The International Committee of the Red Cross (ICRC) confirmed Tuesday afternoon that they have picked up former FARC hostage Pablo Emilio Moncayo. Bad weather is preventing them from returning to the airport in Caqueta, where Moncayo’s family anxiously awaits to see him for the first time in 12 years.

Five seconds of footage, transmitted from the jungle by Telesur, show Moncayo walking in the jungle with release coordinator Piedad Cordoba, both beaming and the Colombian senator embracing the former hostage tightly.

In a live public statement, Colombia’s High Commissioner for Peace Frank Pearl criticized Telesur for filming the footage, as it breaks the signed protocol, which demands that the liberation not be recorded.

Pearl also criticized Cordoba and the Catholic Church for not preventing Telesur from filming the footage.

Heavy rain has prevented the Brazilian rescue helicopter, sent to pick up Moncayo, from taking off from the undisclosed jungle liberation location. The helicopter is expected back in Caqueta within the next few hours.

A video of Moncayo, released an hour or so before his release, shows him in apparently good health, wearing a brand new Colombian army uniform, anxiously pacing and checking his watch.

“I can’t imagine the happiness of them [his family] to see me after so many years, I simply can’t imagine,” Moncayo says in the video.

Moncayo’s father, Professor Gustavo Moncayo – who has campaigned for years for his son’s release – was overjoyed to see the footage of his son. Professor Moncayo said he was relieved to see his son in good health.

The FARC also handed over the coordinates for the remains of Colombian police officer Julian Ernesto Guevara, who died in FARC captivity in 2006. The guerrilla group previously released a statement released saying it would not hand over Guevara’s remains, as they were located in an area that is occupied by the Colombian national army.

31 year old Moncayo was kidnapped on December 21, 1997, after FARC guerrillas stormed the Nariño army base where he and 33 other soldiers were located. The 18 soldiers who survived the attack, including Moncayo, were taken by the FARC. The FARC later released 16 of the soldiers kidnapped in the attack. Moncayo and soldier Jose Libio Martinez remained in captivity.
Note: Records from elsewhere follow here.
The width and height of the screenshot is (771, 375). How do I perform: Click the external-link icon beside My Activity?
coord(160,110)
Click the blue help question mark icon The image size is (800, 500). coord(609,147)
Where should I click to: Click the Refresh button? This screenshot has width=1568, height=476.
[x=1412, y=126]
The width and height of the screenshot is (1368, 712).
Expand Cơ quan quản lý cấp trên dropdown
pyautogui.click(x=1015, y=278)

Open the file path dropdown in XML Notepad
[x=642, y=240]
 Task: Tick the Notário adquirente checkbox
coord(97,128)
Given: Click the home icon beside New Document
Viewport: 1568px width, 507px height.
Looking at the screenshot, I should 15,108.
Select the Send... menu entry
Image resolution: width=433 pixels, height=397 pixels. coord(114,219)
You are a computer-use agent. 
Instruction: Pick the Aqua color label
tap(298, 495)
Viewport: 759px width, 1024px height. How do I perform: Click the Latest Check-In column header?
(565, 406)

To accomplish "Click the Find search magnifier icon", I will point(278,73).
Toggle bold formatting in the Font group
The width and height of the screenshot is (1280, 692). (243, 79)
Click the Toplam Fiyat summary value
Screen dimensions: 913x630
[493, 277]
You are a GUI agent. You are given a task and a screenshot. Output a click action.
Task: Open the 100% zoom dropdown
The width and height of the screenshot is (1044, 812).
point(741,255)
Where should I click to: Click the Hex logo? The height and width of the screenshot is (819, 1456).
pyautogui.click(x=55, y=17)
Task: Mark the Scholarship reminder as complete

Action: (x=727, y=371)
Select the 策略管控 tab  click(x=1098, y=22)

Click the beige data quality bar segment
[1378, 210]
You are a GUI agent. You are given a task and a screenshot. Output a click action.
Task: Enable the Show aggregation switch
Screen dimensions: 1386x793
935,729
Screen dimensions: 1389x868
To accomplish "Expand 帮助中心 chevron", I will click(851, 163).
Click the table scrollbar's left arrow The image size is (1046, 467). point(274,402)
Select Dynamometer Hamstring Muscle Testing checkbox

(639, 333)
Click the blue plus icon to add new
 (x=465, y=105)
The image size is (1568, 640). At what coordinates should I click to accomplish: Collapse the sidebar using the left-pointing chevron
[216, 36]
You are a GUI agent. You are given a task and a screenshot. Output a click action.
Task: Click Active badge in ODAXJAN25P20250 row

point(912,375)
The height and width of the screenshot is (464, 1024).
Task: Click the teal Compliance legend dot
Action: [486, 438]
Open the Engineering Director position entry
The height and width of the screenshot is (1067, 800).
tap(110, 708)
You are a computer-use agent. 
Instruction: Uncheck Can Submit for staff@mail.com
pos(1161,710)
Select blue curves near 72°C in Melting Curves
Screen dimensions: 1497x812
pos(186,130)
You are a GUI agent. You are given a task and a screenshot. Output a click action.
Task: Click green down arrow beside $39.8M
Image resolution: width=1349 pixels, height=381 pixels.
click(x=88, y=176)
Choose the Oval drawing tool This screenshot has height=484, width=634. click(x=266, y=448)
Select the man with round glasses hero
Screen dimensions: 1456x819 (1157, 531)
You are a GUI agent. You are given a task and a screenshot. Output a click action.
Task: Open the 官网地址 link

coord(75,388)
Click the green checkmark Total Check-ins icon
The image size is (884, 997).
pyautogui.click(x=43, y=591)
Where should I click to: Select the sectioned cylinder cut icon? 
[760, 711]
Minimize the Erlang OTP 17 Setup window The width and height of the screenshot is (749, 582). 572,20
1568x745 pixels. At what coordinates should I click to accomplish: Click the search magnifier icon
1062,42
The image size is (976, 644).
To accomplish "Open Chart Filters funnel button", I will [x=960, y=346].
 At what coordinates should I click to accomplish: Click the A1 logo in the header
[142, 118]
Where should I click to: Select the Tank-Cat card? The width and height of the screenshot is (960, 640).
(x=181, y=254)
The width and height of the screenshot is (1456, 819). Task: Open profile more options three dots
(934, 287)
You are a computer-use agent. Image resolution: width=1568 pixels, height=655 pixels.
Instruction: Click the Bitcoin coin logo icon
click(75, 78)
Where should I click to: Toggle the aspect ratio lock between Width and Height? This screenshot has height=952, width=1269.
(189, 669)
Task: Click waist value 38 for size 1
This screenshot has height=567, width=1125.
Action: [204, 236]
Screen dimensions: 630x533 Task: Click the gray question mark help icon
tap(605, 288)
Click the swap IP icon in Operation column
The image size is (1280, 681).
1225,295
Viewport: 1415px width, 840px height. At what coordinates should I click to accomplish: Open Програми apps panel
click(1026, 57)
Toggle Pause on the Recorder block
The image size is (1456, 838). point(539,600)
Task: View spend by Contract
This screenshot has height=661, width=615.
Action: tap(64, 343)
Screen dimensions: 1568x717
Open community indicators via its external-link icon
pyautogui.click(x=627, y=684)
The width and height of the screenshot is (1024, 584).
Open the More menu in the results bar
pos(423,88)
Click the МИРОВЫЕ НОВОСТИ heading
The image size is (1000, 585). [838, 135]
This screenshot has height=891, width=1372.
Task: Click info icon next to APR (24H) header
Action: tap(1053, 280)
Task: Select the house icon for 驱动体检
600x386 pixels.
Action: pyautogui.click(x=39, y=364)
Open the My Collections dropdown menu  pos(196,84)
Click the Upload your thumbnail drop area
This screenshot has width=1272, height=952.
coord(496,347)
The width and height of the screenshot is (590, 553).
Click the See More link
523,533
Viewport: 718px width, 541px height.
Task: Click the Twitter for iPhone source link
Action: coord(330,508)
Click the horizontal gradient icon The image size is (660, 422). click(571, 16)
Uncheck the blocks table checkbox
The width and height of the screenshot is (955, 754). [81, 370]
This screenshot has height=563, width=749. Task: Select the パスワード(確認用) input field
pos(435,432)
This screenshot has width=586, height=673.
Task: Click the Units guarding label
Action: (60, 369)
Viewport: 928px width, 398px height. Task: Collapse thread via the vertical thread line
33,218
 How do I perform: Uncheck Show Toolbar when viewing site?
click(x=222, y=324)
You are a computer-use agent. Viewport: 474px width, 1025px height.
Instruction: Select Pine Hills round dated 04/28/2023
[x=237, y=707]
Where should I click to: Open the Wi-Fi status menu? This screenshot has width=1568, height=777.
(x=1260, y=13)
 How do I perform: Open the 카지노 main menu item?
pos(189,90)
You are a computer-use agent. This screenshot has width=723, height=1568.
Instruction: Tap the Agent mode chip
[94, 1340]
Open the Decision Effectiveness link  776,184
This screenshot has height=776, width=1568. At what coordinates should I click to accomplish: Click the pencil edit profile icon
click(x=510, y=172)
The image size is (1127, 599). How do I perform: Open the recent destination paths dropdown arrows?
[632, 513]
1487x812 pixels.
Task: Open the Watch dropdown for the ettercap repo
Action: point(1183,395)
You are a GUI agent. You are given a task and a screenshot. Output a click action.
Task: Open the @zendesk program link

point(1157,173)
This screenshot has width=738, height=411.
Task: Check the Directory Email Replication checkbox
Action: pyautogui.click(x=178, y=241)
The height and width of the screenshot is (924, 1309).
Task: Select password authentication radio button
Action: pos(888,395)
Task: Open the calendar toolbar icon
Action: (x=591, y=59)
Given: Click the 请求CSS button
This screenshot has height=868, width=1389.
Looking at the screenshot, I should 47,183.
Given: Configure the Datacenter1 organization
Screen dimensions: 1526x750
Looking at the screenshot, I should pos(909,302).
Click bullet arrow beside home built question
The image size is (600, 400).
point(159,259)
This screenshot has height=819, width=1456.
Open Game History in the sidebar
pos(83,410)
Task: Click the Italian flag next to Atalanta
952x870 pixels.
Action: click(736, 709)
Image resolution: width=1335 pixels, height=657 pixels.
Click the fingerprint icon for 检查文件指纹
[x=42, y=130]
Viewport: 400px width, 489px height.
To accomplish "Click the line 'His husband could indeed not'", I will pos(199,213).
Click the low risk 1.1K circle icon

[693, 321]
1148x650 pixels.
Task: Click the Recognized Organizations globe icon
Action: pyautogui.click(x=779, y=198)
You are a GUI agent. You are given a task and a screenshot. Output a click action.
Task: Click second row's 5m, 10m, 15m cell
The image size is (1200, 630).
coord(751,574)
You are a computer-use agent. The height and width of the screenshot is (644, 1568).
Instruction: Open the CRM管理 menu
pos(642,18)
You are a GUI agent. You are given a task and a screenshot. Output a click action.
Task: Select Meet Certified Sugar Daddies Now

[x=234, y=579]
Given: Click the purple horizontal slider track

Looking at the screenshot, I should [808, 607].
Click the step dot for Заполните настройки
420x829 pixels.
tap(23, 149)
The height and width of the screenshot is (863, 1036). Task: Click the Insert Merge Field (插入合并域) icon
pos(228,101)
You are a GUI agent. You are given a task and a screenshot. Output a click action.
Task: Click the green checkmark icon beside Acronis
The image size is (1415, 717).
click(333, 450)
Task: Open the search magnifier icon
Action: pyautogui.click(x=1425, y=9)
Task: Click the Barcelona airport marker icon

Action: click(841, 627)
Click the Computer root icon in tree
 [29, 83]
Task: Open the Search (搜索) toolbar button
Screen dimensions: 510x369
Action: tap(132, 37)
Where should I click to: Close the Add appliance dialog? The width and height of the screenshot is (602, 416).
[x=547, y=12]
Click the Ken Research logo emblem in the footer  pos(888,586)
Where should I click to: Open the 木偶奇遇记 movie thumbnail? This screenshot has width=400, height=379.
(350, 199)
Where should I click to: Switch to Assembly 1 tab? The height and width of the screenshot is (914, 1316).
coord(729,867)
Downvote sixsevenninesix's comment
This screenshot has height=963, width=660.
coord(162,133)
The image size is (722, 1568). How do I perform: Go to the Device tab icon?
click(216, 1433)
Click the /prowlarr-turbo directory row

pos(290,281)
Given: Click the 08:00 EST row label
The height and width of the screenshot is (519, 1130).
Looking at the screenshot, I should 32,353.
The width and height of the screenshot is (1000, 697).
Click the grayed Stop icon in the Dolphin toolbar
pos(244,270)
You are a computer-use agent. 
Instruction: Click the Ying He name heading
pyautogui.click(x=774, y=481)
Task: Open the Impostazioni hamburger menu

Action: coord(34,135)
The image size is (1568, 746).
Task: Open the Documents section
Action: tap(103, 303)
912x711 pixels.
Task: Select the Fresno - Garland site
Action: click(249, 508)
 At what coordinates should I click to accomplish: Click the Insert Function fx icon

Martinez is yet to be released.

The FARC first announced they would release Moncayo and fellow captive and soldier Josue Daniel Calvo in April 2009. Negotiations between the guerrilla organization and the Colombian government stalled for almost a year because the two parties could not agree on the terms of the liberation. Calvo was finally liberated last Sunday.

Despite being shot five times and surviving two bouts of malaria and one of leishmaniasis during his time in a FARC jungle prison, 22 year old Calvo is in good health and recuperating with his family.

Hostage release negotiator, Senator Piedad Cordoba, is agitating for a humanitarian exchange of FARC hostages for guerrillas in Colombian custody. Cordoba said that the exchange must occur before the end of Colombian President Alvaro Uribe’s term on August 7 this year, because negotiations with a new Colombian president “would be difficult”.

Uribe on Sunday open the doors to the possibility, saying that he was “not against a humanitarian exchange provided that the released FARC fighters do not return to the FARC.”